### Instructions to follow
The expected output is each line in the data below that includes the string "agent".

### Material supplied
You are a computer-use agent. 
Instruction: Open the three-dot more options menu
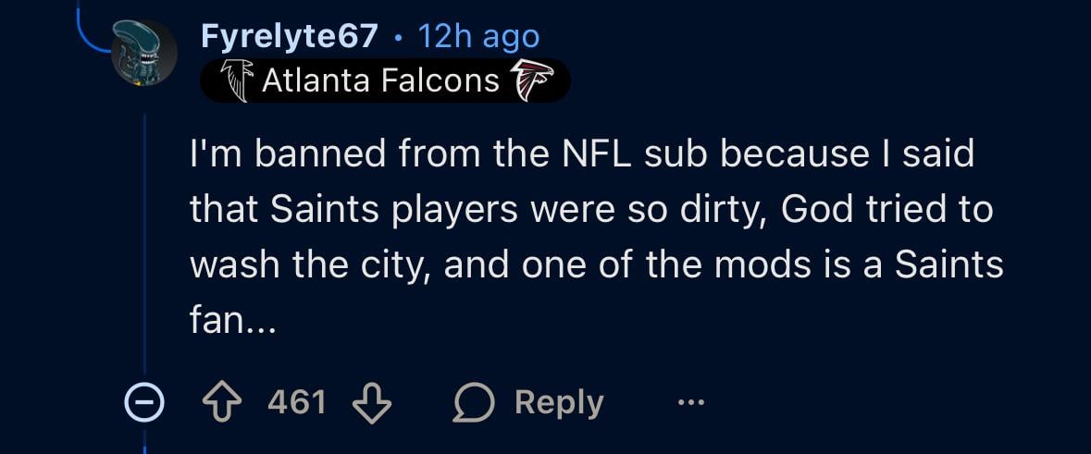click(690, 402)
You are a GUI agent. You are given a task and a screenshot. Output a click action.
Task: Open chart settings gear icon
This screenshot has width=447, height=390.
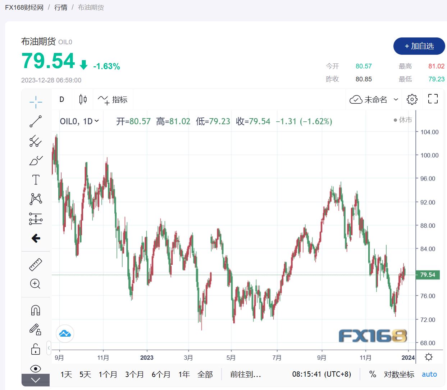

### Response
You are a computer-use agent. 
You are a GUI agent. You are given a task and a screenshot. Output a click action.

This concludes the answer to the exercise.